WHAT YOU WILL DO – Go to the line containing "Select the QR code icon for mobile passkey" in the records below and retype from there through the final line, exactly.

Saved entries:
####

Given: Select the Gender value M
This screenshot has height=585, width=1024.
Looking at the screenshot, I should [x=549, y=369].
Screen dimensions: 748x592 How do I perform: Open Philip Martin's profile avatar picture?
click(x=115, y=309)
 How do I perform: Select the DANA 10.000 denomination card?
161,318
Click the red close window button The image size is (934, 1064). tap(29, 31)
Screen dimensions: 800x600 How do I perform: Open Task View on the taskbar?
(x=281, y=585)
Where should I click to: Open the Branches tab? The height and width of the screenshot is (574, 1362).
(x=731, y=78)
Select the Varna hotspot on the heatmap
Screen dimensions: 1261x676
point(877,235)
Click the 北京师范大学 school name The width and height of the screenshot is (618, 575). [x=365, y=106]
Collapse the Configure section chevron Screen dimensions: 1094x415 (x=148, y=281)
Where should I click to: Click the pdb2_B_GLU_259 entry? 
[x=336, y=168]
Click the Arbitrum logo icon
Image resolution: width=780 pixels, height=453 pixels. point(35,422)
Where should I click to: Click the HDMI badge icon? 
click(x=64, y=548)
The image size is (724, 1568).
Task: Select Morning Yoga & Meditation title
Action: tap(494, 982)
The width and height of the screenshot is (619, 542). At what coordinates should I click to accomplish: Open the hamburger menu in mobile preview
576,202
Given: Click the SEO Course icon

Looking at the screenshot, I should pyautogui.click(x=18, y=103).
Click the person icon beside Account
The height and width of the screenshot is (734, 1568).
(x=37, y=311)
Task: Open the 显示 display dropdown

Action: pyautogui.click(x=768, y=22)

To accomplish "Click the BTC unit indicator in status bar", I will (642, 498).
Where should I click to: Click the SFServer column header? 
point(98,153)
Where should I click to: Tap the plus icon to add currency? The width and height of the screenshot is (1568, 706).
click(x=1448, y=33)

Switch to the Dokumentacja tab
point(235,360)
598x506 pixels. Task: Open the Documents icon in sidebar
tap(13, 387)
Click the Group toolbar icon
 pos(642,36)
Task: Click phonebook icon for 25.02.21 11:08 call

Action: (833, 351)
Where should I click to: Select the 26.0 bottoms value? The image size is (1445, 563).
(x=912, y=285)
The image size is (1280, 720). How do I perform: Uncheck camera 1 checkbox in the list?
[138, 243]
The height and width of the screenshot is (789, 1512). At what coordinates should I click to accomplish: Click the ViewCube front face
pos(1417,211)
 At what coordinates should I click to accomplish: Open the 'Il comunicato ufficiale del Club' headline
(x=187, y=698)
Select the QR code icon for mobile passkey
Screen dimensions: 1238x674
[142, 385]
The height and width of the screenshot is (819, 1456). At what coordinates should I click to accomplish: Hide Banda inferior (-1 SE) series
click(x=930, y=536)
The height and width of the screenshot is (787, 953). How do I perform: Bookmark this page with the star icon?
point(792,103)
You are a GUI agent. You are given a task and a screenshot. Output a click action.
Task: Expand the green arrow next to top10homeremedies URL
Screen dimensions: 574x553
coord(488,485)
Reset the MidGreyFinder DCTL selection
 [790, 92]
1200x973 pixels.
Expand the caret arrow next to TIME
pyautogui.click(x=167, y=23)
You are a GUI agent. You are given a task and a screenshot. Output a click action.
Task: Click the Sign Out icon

####

RESULT OF THIS TASK –
Select the QR code icon for mobile passkey
Screen dimensions: 1238x674
[142, 385]
The height and width of the screenshot is (819, 1456). At what coordinates should I click to accomplish: Hide Banda inferior (-1 SE) series
click(x=930, y=536)
The height and width of the screenshot is (787, 953). How do I perform: Bookmark this page with the star icon?
point(792,103)
You are a GUI agent. You are given a task and a screenshot. Output a click action.
Task: Expand the green arrow next to top10homeremedies URL
Screen dimensions: 574x553
coord(488,485)
Reset the MidGreyFinder DCTL selection
 [790, 92]
1200x973 pixels.
Expand the caret arrow next to TIME
pyautogui.click(x=167, y=23)
You are a GUI agent. You are given a task and a screenshot. Output a click action.
Task: Click the Sign Out icon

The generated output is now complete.